To make this usable in our RAG system, we need to:
- Parse the metadata. Metadata can provide context when retrieving data, allowing us to display information like the title, date, and original source of the results.
- Parse all the Markdown files. To prevent disorganized results, we parse sub-titles within each Markdown file to retrieve relevant subsections of large articles, and we remove large code blocks.
Defining the architecture
- For the vector store, we use Supabase. There is no specific reason to use Supabase’s vector store other than wanting to try a Postgres-based vector database; Supabase is very developer-friendly and easy to set up.
- For embeddings, we use all-MiniLM-L6-v2, a general-purpose embeddings model. This model is very lightweight (~22MB) and can easily run locally. It’s important to note that while we use GPT-4o as the LLM, there is no requirement to use OpenAI embeddings specifically.
- To simplify the full-stack application used to retrieve and parse results and return context to the user, we use Langchain.js. The application itself is based on Next.js.
Final results
Note that the GIF is sped up for demonstration purposes.
The final result is a simple web application where users can input a question and receive a summary of the most relevant documentation from Microsoft Defender product documentation that can be found on the vector store. The application retrieves the most relevant documents from the database, feeds them into the LLM, and returns the summarized results to the user while providing context about the source of the information in the form of a link.
All the source code for this prototype can be found in:
https://github.com/markusleh/ask-docs
Note: although the repository links to a publicly hosted version of the application, the application will certainly not be live for long. The Vercel-hosted app also has some trouble with the context being provided in header which results in some queries failing. I was not inclined to troubleshoot this further.
Beyond the prototype
This prototype is an extremely simple implementation of a RAG (Retrieval-Augmented Generation) system. RAG can be thought of as an alternative to building or fine-tuning a custom model.

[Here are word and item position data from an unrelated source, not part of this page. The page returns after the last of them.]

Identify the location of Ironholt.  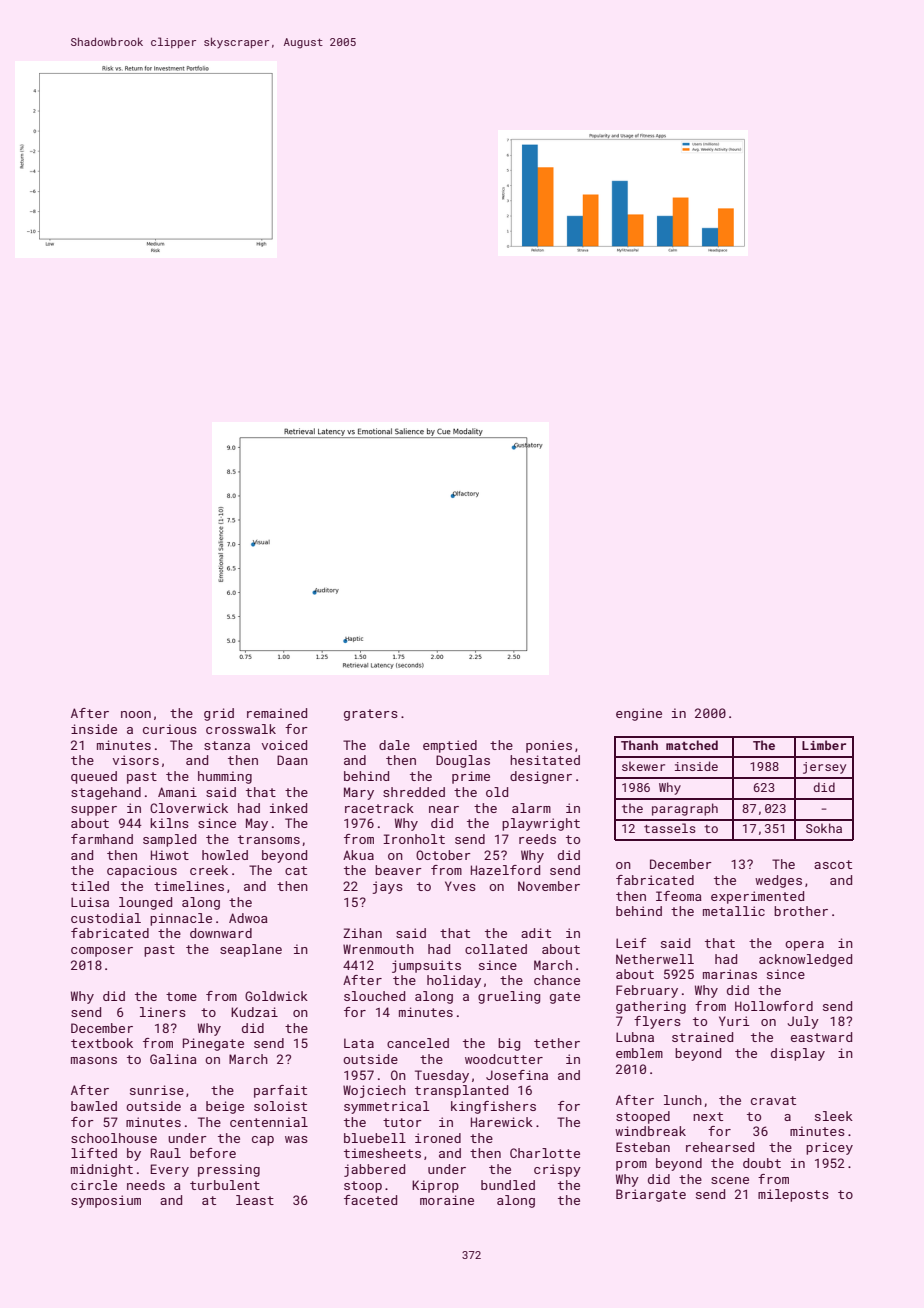
(414, 839).
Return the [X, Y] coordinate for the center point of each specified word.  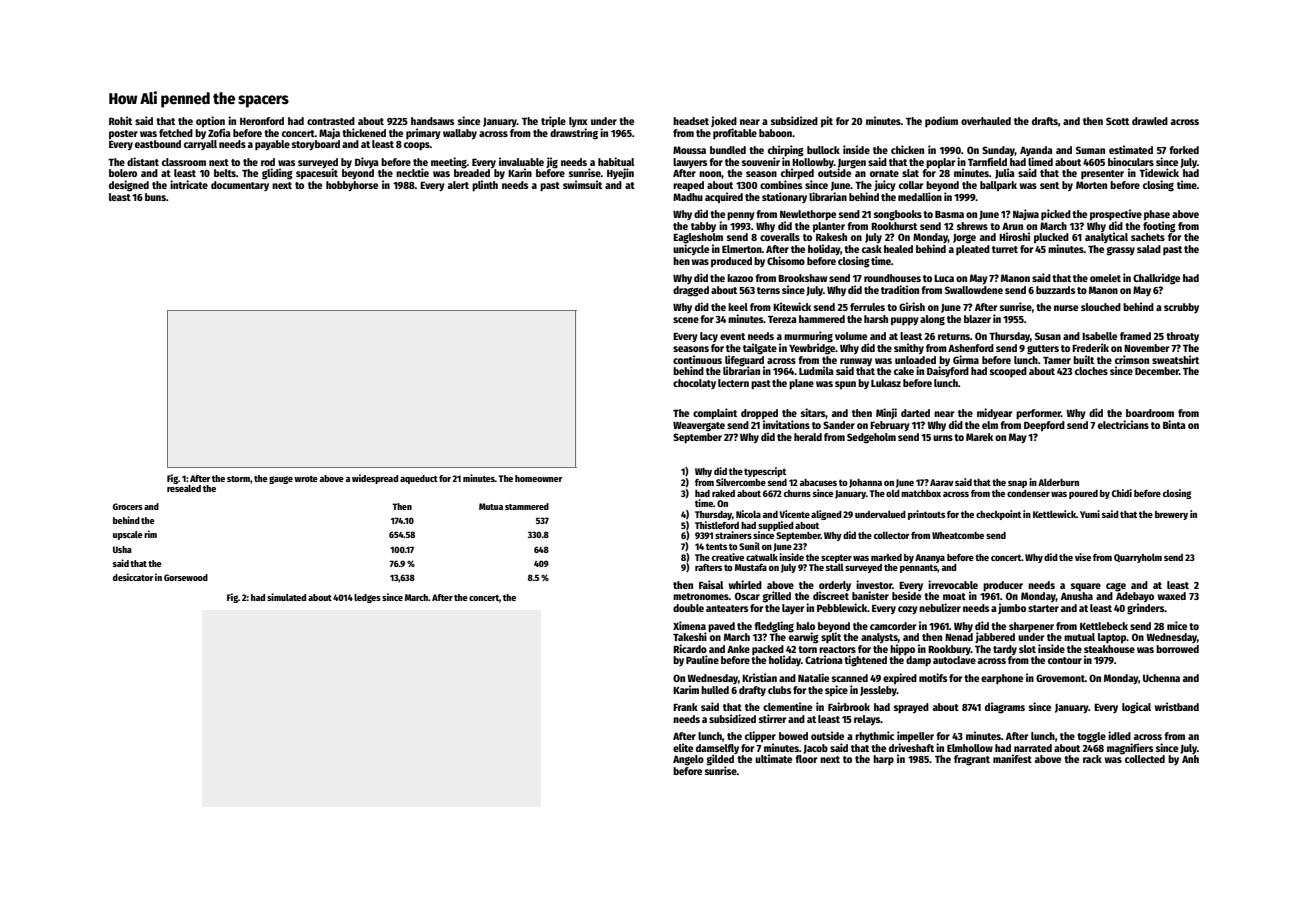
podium [941, 121]
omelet [1105, 278]
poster [123, 134]
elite [683, 747]
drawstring [574, 134]
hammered [822, 319]
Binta [1174, 424]
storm [238, 479]
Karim [686, 689]
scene [686, 320]
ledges [367, 598]
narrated [1033, 748]
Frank [685, 707]
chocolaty [694, 384]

Essentially, any generic LLM can interpret user-provided questions and summarize retrieved documents; as long as the vector search is sufficiently accurate and the queries are straightforward, this approach produces adequate results for general use cases.
In this example, the prototype was built with the understanding that the source material may be complex for humans to understand and might require domain expertise to interpret. As such, the RAG method may not produce enough understanding for the model to understand more abstract topics such as licensing.